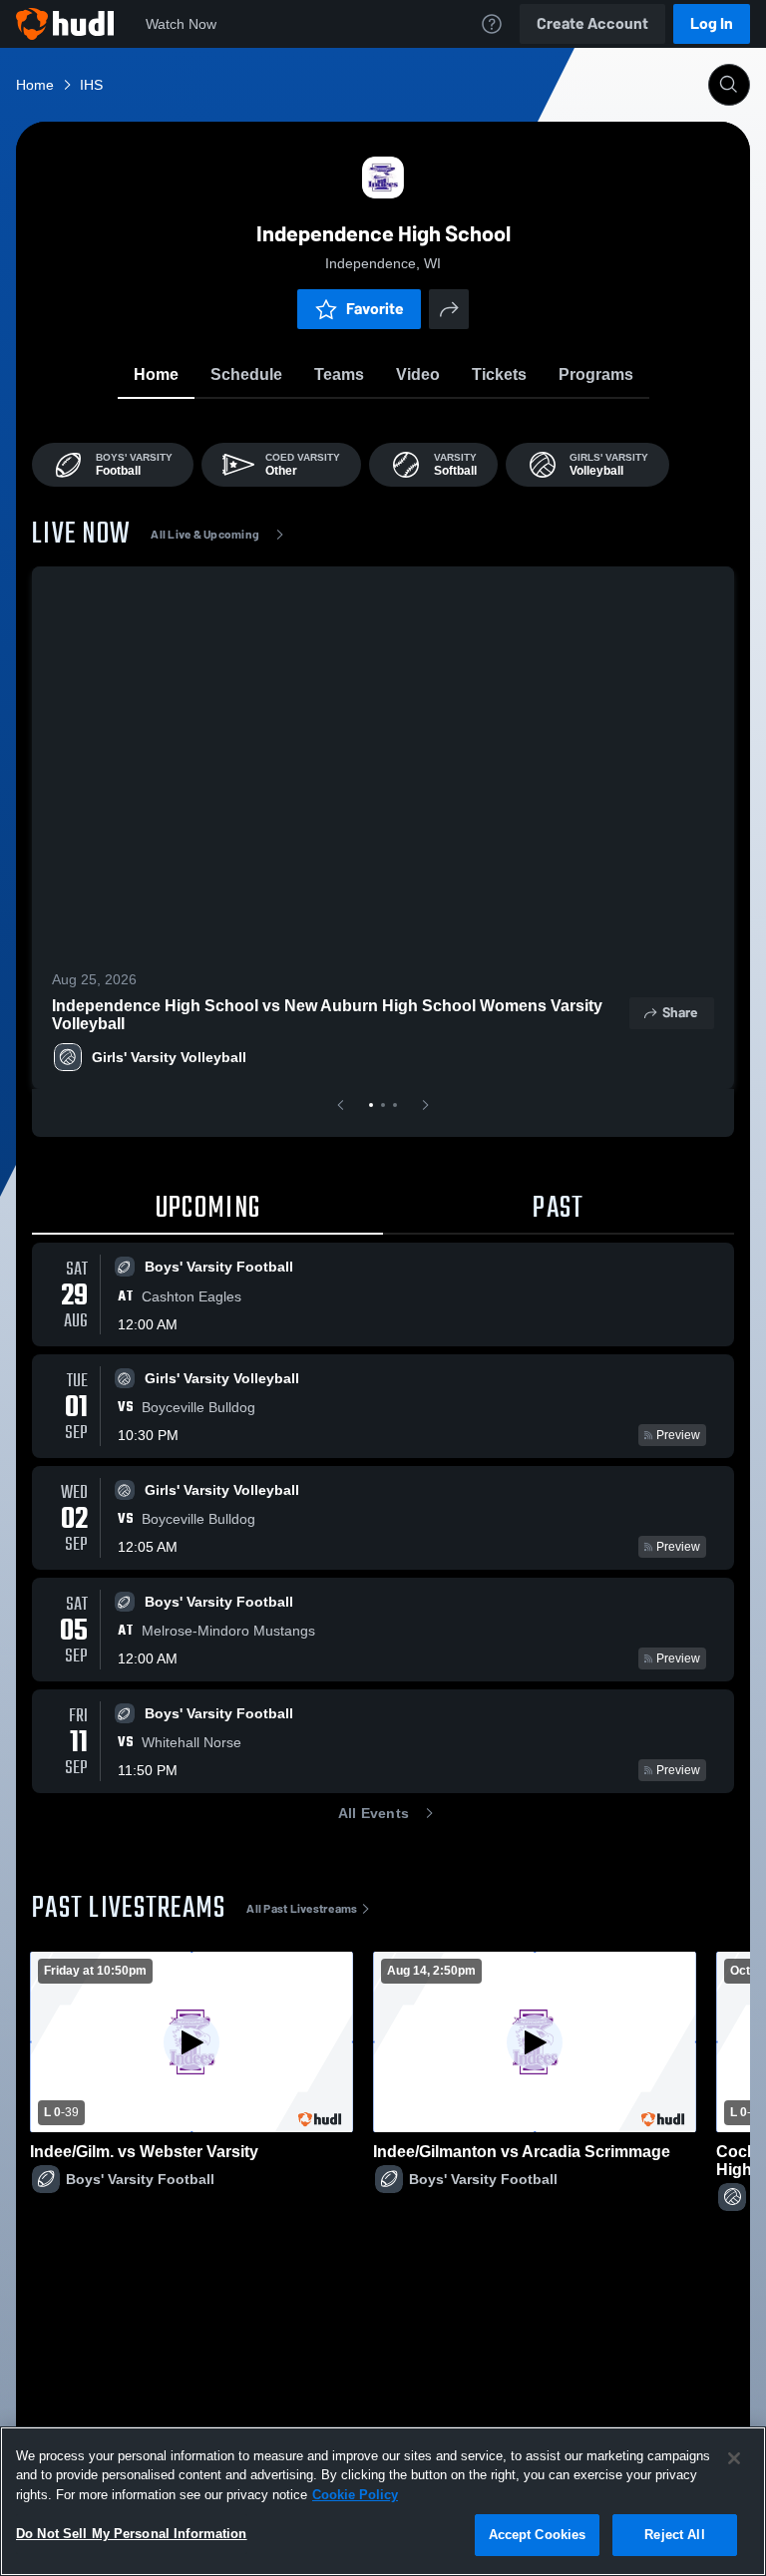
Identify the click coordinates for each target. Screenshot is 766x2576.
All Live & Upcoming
::::::::
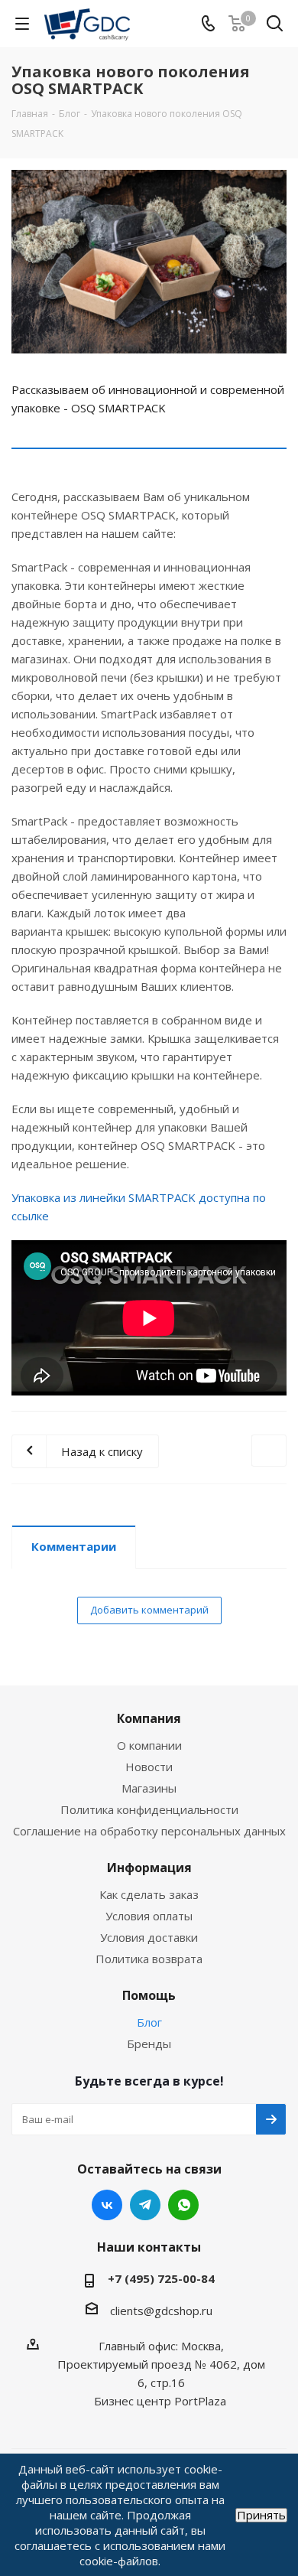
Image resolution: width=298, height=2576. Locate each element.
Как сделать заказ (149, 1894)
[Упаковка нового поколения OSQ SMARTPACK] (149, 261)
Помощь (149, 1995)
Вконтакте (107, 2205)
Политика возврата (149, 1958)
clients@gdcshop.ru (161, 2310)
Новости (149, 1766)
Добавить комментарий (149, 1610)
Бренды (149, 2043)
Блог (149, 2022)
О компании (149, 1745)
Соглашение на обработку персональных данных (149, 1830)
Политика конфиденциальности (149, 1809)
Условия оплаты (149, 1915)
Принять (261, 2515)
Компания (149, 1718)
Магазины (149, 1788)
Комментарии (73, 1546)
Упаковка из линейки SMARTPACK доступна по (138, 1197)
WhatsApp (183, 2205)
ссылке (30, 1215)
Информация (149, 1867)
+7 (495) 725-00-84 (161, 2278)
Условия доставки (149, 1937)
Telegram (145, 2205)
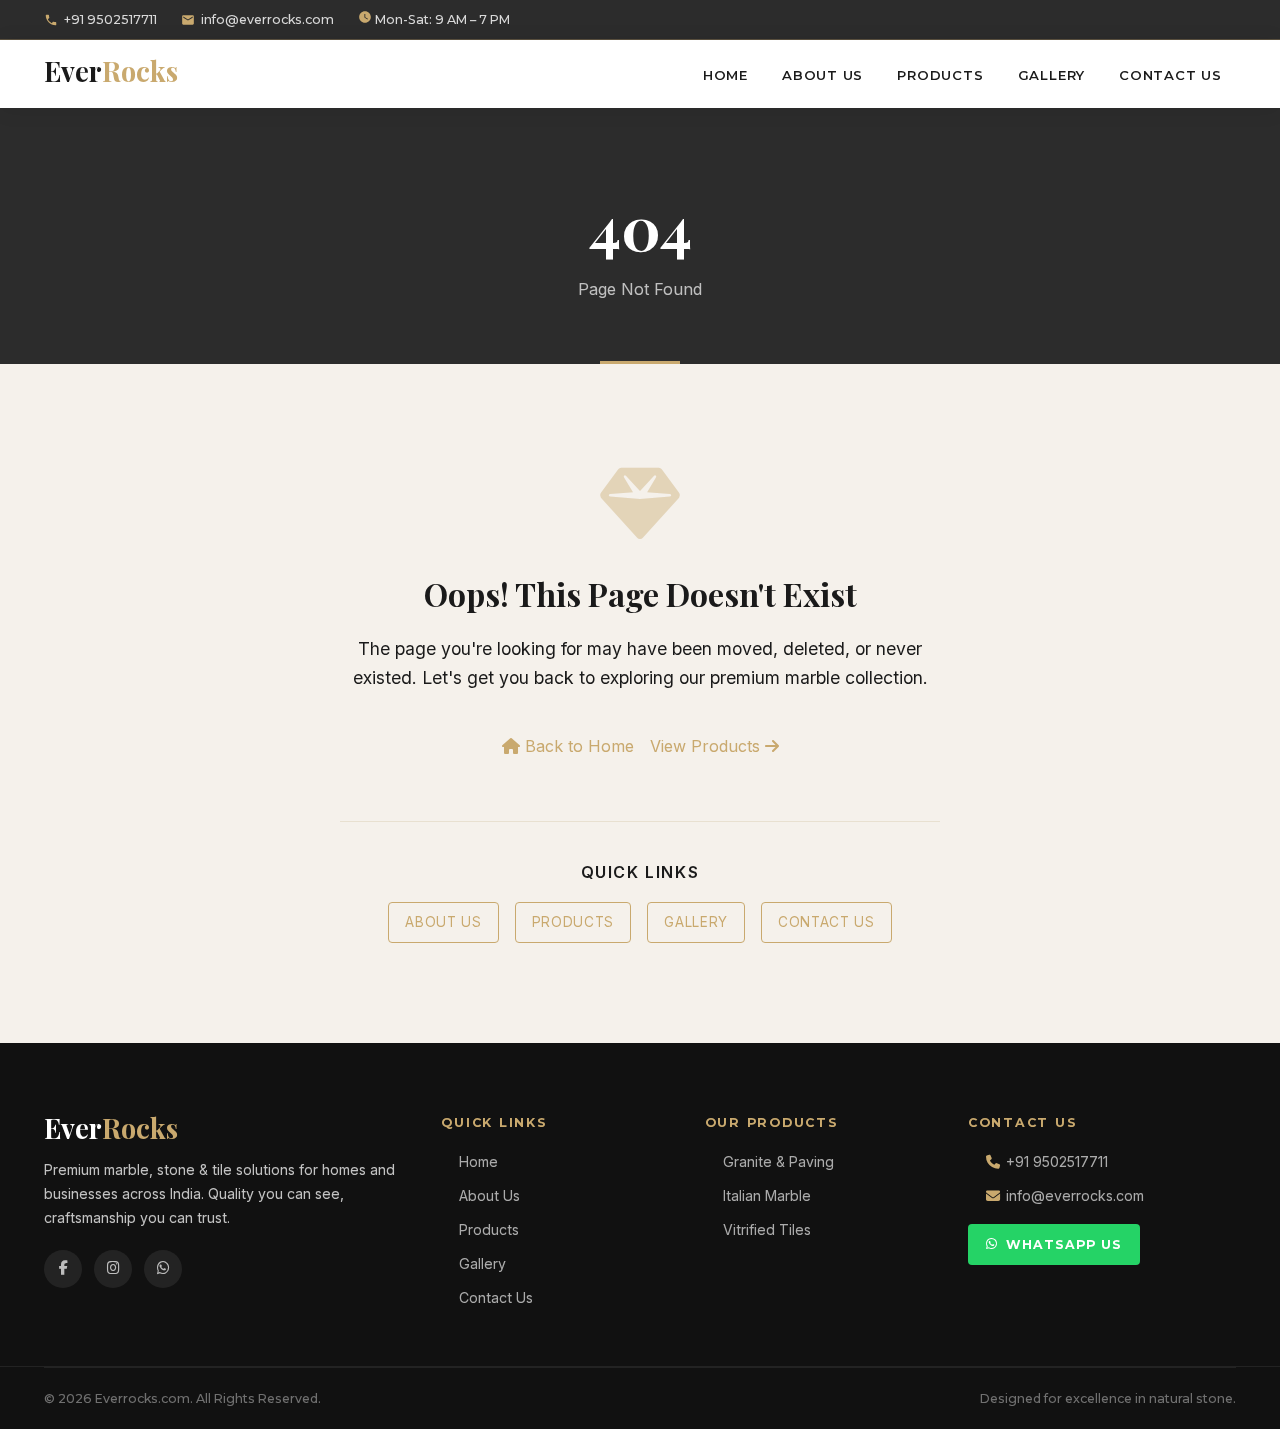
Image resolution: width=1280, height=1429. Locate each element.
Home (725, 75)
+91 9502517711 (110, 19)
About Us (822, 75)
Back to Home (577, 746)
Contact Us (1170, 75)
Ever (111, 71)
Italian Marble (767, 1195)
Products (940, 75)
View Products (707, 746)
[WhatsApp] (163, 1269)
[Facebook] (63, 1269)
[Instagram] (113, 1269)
::::::::
What this task involves:
Search the listing above for the lines with "About Us (822, 75)" and "[Instagram] (113, 1269)", then output those lines and all lines between them exactly.

Output:
About Us (822, 75)
Back to Home (577, 746)
Contact Us (1170, 75)
Ever (111, 71)
Italian Marble (767, 1195)
Products (940, 75)
View Products (707, 746)
[WhatsApp] (163, 1269)
[Facebook] (63, 1269)
[Instagram] (113, 1269)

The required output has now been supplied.